Officials describing those steps spoke on condition of anonymity, citing both the sensitivity of the talks and the potential that details could change.
The deal marked a classic compromise, a triumph of divided government that would let both Obama and Republicans claim they had achieved their objectives.
As the president demanded, the deal would allow the debt limit to rise by enough to tide the Treasury over until after the 2012 elections.
But it appeared Obama's proposal to extend the current payroll tax holiday beyond the end of 2011 would not be included, nor his call for extended unemployment benefits for victims of the recession.
Republicans would win spending cuts of slightly more than the increase in the debt limit, as they have demanded. Additionally, tax increases would be off-limits unless recommended by the bipartisan committee that is expected to include six Republicans and six Democrats. The conservative campaign to force Congress to approve a balanced-budget amendment to the Constitution would be jettisoned.
Congressional Democrats have long insisted that Medicare and Social Security benefits not be cut, a victory for them in the proposal under discussion. Yet they would have to absorb even deeper cuts in hundreds of federal programs than were included in Reid's bill, which many Democrats supported in a symbolic vote on the House floor on Saturday.
As details began to emerge, one liberal organization, Progressive Change Campaign Committee, issued a statement that was harshly critical.
"Seeing a Democratic president take taxing the rich off the table and instead push a deal that will lead to Social Security, Medicare and Medicaid benefit cuts is like entering a bizarre parallel universe - one with horrific consequences for middle-class families," it said.

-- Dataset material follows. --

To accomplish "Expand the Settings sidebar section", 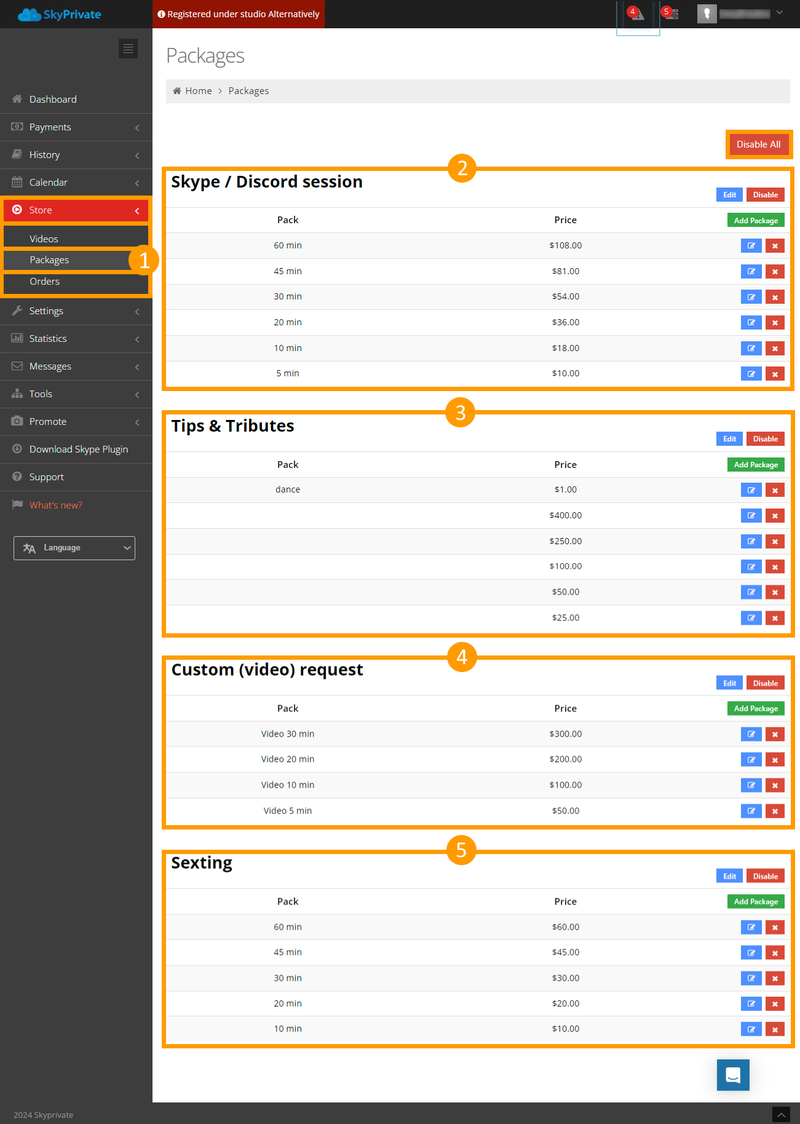I will coord(75,311).
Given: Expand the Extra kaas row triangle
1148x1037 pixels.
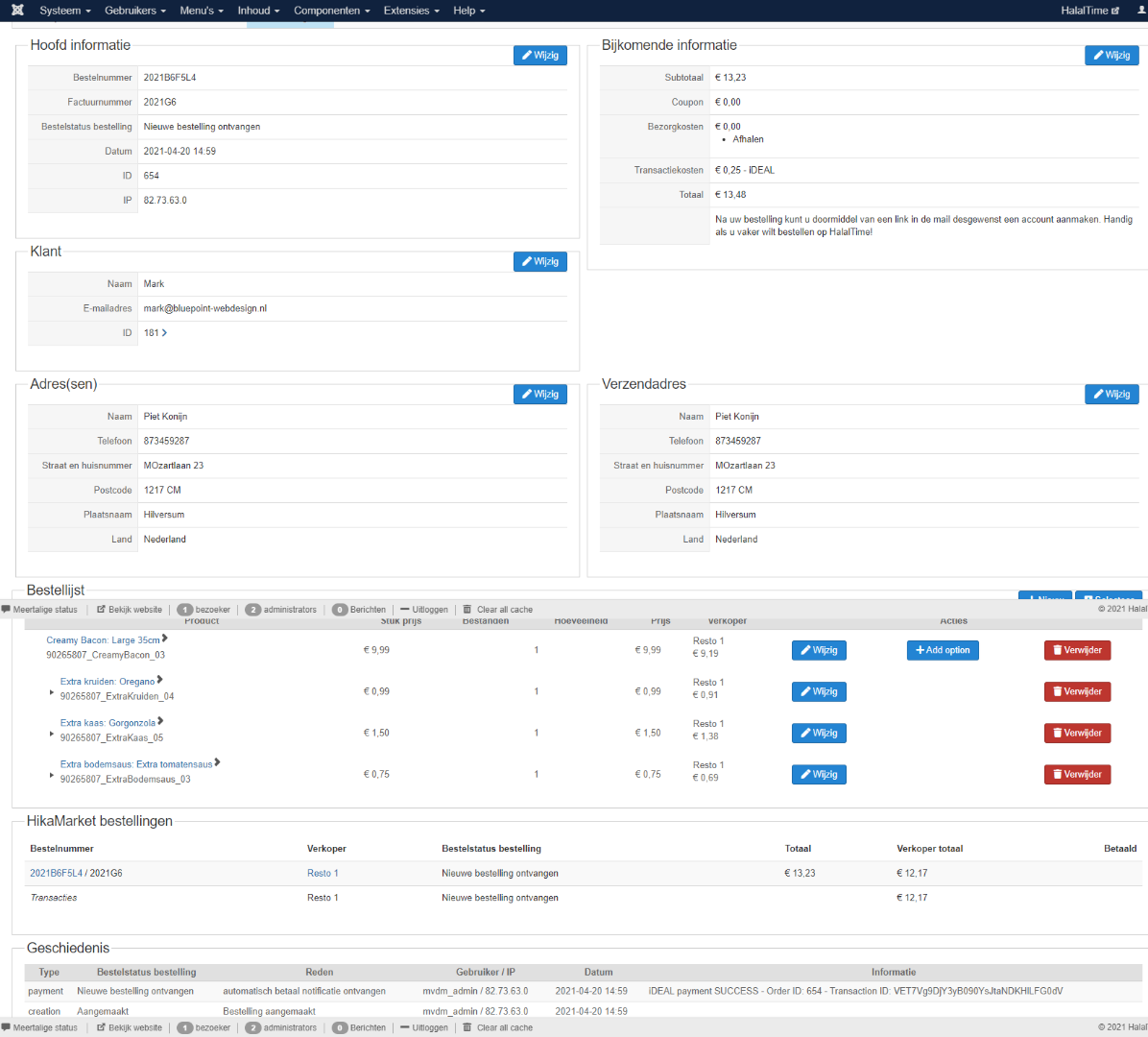Looking at the screenshot, I should tap(52, 734).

While politically powerful business groups like the Chamber of Commerce are expected to support the deal, tea party organizations and others have looked disapprovingly on legislation that doesn't require approval of a balanced-budget amendment. If they keep to that position, it could present Boehner a challenge in lining up enough votes to support a compromise, just as Obama may have to stand down rebels within his own party.